Sandarmokh, as the site is known today, was fated for oblivion until its chance discovery in 1997 by local gulag researcher Yury Dmitriyev, who spent the next two decades documenting the victims. The area is now covered with rusty iron crosses and wooden posts, to which metal plaques bearing black-and-white photographs of the dead have been affixed. Stone monuments commemorate the various ethnic groups – Finns, Ukrainians, Poles, and perhaps 50 others – whose sons and daughters that mass purge claimed.

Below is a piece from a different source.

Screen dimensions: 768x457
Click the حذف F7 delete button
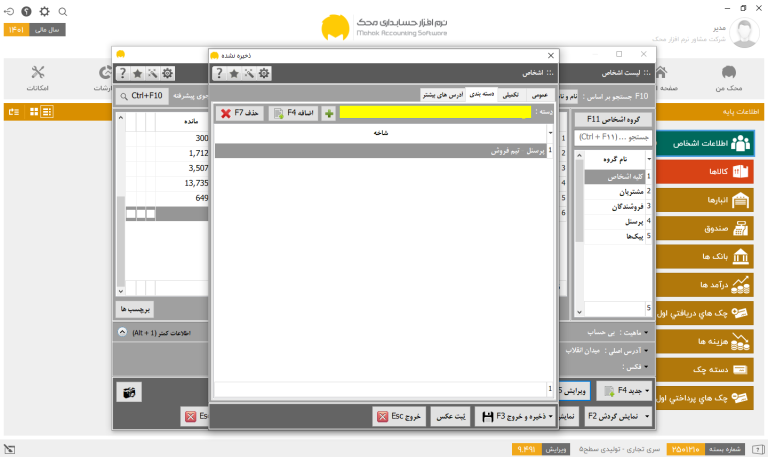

But Sandarmokh is changing. Among the photographs, flowers, and wreaths, strips of white-and-yellow tape now mark the places where an expedition led by the government-backed Russian Military-Historical Society uprooted the bodies last summer in a bid to prove a controversial theory: that among the skeletons lying at Sandarmokh are hundreds of Soviet POWs executed by Finnish forces during their occupation of Karelia during World War II.
The excavations have appalled civil society and elicited protests beyond Russia. But the people most capable of challenging the proposed new narrative for Sandarmokh no longer have a voice.
Since December 2016, Dmitriyev has languished in custody over allegations — which he denies — of the sexual abuse of his adopted daughter. Then last October, two months after the excavations began, police arrested a local museum director who had vocally opposed them; Sergei Koltyrin, who also served as Sandarmokh’s unofficial caretaker, was sentenced last month to nine years in prison after being convicted on charges similar to those Dmitriyev has been battling for the past 2 1/2 years.
Supporters allege that the cases were fabricated in an effort to silence critics of the excavations, and fear that any bid to rewrite Sandarmokh’s history will help whitewash Stalin’s legacy in Russia at a time when his image is already being rehabilitated with tacit state support. Officials insist they are merely an effort to wrestle back elements of a historical narrative coopted by Memorial, an NGO that documents Soviet-era crimes and which worked with both Dmitriyev and Koltyrin, and bring justice to forgotten heroes of World War II.